Virologist calms fears over monkey pox in Austria

The virologist Norbert Nowotny has sought to reassure people in Austria over the recent outbreaks of monkey pox which have been seen around the globe, in an interview with Puls 24

So far there have been no cases in Austria, but the virologist said it was possible there would be one or two imported cases. For people with a healthy immune system monkey pox was “no big deal” he said. However in immunocompromised people, the infection can be more severe.

Gewessler calls for Austria to adapt “circular economy”

Leonore Gewessler, Austria’s Green Minister for the Environment is working on a strategy for a circular economy, which involves sharing, leasing, reusing, repairing and recycling existing materials and products rather than buying new ones. She said repairs were an important factor to allow Austria to become climate-neutral by 2050 and operate sustainably. In order for long-lasting devices and repairs to be better established on the market, many other coordinated measures are needed in addition to the new repair bonus – as is the case for the entire strategy itself, which could be completed by June.

READ MORE: Repair bonus: How to get money back when electrical items break in Austria

Law changes to give more support to displaced people from Ukraine

Austria’s laws will change to give more support for people displaced from Ukraine, despite the ‘no’ votes of the FPÖ. Ukrainians have now been included in an Integration Act, giving them access to German and orientation courses.
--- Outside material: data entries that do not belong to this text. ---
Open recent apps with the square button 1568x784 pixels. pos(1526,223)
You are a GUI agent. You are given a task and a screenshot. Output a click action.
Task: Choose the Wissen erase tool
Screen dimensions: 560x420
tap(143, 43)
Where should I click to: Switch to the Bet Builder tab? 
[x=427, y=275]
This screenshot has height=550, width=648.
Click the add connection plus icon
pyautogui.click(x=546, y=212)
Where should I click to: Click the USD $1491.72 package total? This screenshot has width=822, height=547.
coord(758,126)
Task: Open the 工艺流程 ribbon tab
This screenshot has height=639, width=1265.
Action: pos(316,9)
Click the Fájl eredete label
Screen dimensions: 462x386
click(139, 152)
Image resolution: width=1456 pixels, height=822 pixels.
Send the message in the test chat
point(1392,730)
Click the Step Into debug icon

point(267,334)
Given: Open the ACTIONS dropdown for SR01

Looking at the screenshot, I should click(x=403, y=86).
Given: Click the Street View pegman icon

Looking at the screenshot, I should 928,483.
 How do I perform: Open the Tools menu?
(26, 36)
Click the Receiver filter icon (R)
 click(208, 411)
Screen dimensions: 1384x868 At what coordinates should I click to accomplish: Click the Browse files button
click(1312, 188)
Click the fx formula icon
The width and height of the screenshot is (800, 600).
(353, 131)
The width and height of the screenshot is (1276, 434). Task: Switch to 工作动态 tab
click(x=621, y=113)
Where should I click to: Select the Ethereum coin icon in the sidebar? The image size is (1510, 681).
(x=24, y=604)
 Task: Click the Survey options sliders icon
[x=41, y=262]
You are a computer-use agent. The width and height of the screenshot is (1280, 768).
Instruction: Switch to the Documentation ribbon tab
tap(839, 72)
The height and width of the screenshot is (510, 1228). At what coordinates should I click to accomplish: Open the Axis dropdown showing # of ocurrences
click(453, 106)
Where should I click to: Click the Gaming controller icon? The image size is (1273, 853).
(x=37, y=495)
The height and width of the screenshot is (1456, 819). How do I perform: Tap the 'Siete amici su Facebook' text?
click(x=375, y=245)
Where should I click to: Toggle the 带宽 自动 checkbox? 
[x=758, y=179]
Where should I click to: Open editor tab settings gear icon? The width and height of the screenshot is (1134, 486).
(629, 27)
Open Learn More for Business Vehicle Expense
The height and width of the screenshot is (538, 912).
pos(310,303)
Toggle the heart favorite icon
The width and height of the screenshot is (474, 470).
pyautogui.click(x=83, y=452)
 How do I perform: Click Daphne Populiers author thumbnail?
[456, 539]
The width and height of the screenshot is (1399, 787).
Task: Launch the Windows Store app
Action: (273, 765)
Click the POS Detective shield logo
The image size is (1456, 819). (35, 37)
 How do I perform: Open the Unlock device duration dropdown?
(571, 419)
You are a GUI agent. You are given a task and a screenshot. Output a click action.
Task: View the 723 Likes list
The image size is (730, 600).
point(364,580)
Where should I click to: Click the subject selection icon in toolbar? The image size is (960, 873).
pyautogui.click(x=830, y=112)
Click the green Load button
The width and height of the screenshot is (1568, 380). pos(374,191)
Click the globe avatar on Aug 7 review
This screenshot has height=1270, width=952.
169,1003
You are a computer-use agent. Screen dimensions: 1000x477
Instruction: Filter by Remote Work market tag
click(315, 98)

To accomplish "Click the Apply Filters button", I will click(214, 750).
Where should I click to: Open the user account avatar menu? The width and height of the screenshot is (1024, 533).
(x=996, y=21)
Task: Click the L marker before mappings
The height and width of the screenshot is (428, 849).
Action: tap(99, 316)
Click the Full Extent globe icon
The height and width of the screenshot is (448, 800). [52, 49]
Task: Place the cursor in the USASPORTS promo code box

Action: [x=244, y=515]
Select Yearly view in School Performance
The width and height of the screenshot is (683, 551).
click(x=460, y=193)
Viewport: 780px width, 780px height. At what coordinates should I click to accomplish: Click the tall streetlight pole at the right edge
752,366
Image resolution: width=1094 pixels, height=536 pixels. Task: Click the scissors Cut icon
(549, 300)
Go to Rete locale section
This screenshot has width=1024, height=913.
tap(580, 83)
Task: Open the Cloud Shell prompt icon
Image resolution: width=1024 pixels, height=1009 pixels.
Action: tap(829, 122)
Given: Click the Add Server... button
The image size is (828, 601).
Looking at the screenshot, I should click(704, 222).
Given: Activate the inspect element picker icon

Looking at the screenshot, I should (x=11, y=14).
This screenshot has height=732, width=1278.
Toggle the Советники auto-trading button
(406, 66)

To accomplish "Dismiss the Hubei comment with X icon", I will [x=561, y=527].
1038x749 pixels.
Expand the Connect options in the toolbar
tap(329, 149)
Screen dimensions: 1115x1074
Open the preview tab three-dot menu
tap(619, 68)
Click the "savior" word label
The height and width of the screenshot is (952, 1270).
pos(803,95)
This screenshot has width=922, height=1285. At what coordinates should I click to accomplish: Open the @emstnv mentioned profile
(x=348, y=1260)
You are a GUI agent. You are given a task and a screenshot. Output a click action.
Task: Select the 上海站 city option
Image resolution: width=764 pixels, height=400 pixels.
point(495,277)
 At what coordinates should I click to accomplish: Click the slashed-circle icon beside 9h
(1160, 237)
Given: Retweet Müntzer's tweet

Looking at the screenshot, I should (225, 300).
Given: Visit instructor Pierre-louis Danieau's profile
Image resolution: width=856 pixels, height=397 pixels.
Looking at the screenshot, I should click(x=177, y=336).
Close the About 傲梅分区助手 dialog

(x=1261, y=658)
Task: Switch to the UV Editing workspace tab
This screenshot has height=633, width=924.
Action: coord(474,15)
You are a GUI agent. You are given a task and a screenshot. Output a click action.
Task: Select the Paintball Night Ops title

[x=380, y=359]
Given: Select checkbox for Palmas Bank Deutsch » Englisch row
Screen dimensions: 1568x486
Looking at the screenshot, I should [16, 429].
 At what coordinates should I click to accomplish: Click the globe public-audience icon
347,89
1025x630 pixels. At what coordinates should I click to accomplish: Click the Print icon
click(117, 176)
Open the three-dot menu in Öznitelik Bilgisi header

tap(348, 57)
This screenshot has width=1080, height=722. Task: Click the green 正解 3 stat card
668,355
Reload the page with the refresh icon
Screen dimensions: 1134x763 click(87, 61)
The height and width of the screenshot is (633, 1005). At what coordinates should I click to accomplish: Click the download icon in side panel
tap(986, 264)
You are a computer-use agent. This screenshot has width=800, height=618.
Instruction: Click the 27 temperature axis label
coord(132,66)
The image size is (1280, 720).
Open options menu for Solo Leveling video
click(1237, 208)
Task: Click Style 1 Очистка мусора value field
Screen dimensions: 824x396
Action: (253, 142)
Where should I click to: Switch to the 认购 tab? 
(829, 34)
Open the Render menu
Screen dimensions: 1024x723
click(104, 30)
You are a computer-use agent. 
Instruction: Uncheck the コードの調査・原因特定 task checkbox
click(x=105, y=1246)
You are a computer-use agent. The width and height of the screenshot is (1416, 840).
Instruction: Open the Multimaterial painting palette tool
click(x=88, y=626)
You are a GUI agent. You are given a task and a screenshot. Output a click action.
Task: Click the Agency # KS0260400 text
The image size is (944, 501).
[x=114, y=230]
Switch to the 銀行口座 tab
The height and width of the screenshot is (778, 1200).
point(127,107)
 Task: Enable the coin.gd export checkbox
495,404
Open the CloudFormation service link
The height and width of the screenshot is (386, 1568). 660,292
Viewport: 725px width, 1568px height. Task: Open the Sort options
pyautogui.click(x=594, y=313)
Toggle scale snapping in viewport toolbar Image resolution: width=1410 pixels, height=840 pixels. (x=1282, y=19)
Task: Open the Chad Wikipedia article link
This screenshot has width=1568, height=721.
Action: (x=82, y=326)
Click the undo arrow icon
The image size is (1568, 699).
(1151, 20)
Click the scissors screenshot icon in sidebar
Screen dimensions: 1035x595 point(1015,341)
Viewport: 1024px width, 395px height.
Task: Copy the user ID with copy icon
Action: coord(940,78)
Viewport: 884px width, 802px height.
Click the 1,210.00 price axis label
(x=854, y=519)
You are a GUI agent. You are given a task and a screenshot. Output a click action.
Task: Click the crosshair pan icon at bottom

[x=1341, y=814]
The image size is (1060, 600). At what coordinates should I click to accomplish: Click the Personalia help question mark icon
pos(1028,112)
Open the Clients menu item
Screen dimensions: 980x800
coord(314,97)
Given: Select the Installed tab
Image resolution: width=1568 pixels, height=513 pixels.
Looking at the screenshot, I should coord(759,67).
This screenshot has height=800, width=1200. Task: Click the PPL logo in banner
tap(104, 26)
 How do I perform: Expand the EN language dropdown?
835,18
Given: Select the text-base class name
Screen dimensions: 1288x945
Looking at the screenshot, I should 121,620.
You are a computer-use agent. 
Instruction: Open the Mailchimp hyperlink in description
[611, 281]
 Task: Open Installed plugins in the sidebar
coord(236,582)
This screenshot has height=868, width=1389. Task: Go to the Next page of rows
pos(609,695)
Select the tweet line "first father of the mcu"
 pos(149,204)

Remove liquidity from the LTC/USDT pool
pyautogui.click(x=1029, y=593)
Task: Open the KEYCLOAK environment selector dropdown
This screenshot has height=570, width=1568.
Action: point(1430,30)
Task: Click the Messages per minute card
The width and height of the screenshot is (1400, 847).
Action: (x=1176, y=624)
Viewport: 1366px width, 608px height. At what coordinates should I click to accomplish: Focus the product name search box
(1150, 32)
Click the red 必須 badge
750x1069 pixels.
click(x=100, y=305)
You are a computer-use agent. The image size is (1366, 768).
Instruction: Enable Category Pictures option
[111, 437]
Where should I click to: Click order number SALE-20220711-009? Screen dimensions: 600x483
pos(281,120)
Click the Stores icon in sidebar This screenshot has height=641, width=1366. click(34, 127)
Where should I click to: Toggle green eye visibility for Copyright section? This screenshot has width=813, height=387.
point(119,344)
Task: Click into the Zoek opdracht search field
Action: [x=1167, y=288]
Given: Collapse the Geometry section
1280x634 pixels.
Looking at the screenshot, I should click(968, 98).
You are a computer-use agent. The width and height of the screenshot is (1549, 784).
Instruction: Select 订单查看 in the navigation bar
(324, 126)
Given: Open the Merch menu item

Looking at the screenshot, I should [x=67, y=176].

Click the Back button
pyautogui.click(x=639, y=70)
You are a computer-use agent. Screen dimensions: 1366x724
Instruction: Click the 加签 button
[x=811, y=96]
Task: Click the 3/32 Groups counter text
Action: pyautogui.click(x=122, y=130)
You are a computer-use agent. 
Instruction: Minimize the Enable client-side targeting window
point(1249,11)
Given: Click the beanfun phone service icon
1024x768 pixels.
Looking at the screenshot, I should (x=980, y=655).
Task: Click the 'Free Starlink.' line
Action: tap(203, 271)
It should become easier for Ukrainians to enter the labour market, and have their educational qualifications and professional qualifications recognised, broadcaster ORF reports.

European parliament votes in favour of sanctions against Austria’s former foreign minister

The European Parliament voted by a large majority in favor of sanctions against politicians and Europeans who draw large amounts of money from Russia on Thursday, naming Austria’s  former FPÖ Foreign Minister Karin Kneissl along with Germany’s ex-Chancellor Gerhard Schröder. 

The text also mentioned Austria’s former Chancellor Wolfgang Schüssel (ÖVP), noting he had “recently resigned” from his office in a Russian company in contrast to politicians such as Kneissl, broadcaster ORF reports.

Payments for Russian gas can be made in roubles, according to ‘EU circles’ 

According to information from EU Commission circles, gas importers such as Austria are also allowed to open a rouble account with the Russian Gazprombank as long as they pay their bills in the agreed currencies, euros or dollars, to another account. Commission officials clarified on Thursday that this would be in line with EU sanctions. The exchange of western currencies into roubles would then have to be carried out via the second account on the Russian side.

The commission recommended states should not set up rouble accounts if possible, but this recommendation has no legal consequences, broadcaster ORF reports. 

At the end of April, Austria’s ÖVP Chancellor, Karl Nehammer, said that it was “fake news from Russian propaganda” that states such as Austria were willing to pay for the gas in roubles and insisted Austria’s energy company, OMV, would continue to pay for gas deliveries from Russia in euros. The Polish politician and former EU Council President Donald Tusk then accused Austria and Germany of having entered the “rouble zone”.

 The Russian energy company Gazprom has halted its gas  supplies to Poland and Bulgaria since they refused to pay for their gas in roubles.